The music is similarly old school, a sample-based collage of soulful sounds on top of punchy drum machine beats. If this album has a weakness, it is that the rhythms sometimes don't quite rise up to the level of the lyrics in terms of emotional directness and originality. The sped-up vocal sample trick sounds cool, but unfortunately makes the listener that's a bit older think of the RZA and the younger listener think of Kanye. Don't get me wrong…there's nothing actually wrong with the music, and you will enjoy it, but an MC like Main Event is crying out (whether he knows it or not) for some seriously exciting beats to suck the casual listener into listening to what he has to say. If the musical content were to match the refreshing honesty of the vocals, this album might have taken Main Event to the main stage. As it is, this is a very successful local release that will no doubt be a stepping-stone to greater things. Director's Cut (as well as fellow Rosta wunderkind Theory's CD and the forthcoming album by G-Wiz) can be purchased online at www.rostarecords.com, and locally at Music Planet, Wyatt Earp Records and Discount CDs & Tapes. You can also meet up with the Rosta Records family and share your own talents at the regular open mic night at the Loft in downtown Flint on the last Thursday of every month.

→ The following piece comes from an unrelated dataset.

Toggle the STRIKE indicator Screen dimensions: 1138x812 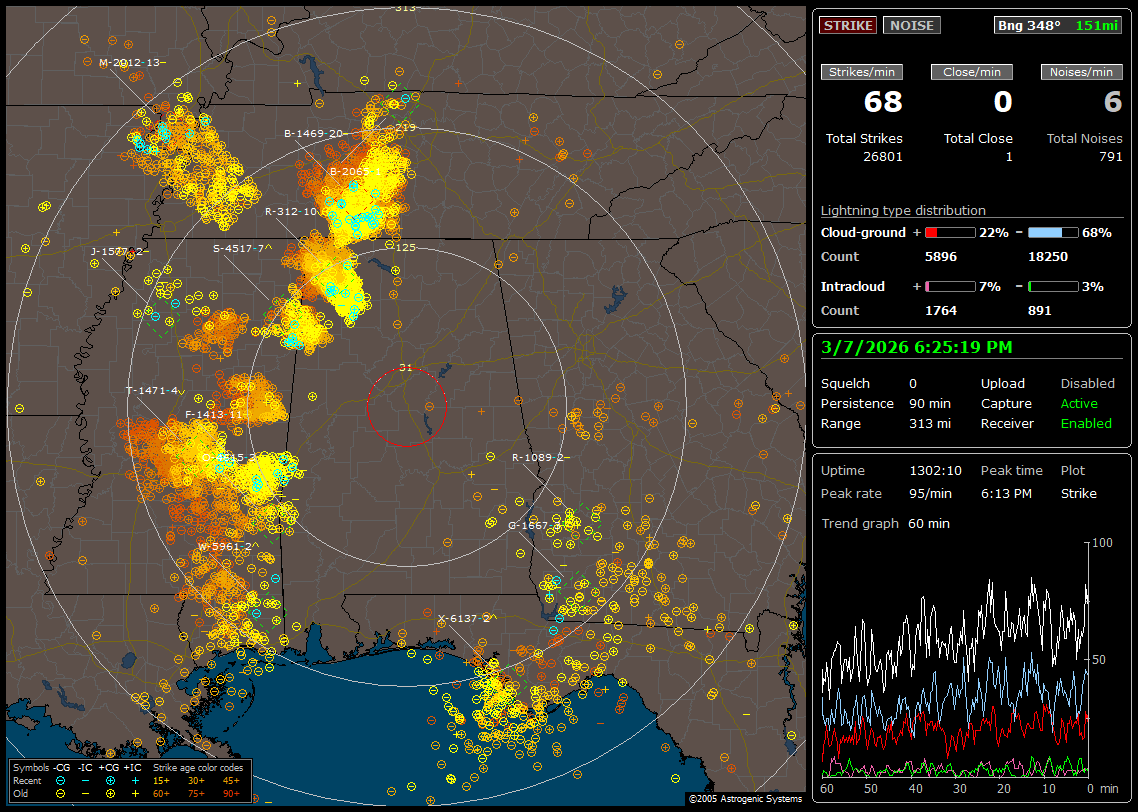coord(848,25)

And now for something completely different, to say the least. Deathstrange, a band comprised of veterans of the Flint punk and metal scene (Brian T. Orr of Smiling Sacrifice, Mike Deathstrange of Psychotic Playground, R.B. Suave of Smiling Sacrifice and Tim "Amigo" Flynn, who has probably played drums with someone you know, no matter who you are), has released a three song demo called American Satan. Although I have my doubts as to the actual value of returning to good old-fashioned devil metal, the guys in the band are obviously having a blast and the musicianship is lean, mean and muscular in a Motorhead-y kind of way. Orr's vocals are (as usual) pretty much a tuneless shouting, but he makes up for his lack of…well, singing with a recklessly priapic punk-rock enthusiasm. The sound quality of the recording is somewhat lacking; but what the hell, it's a demo. Final verdict: kinda rough, and really stupid, but one hell (sorry) of a lot of fun. Check 'em out online at www.myspace.com/deathstrange.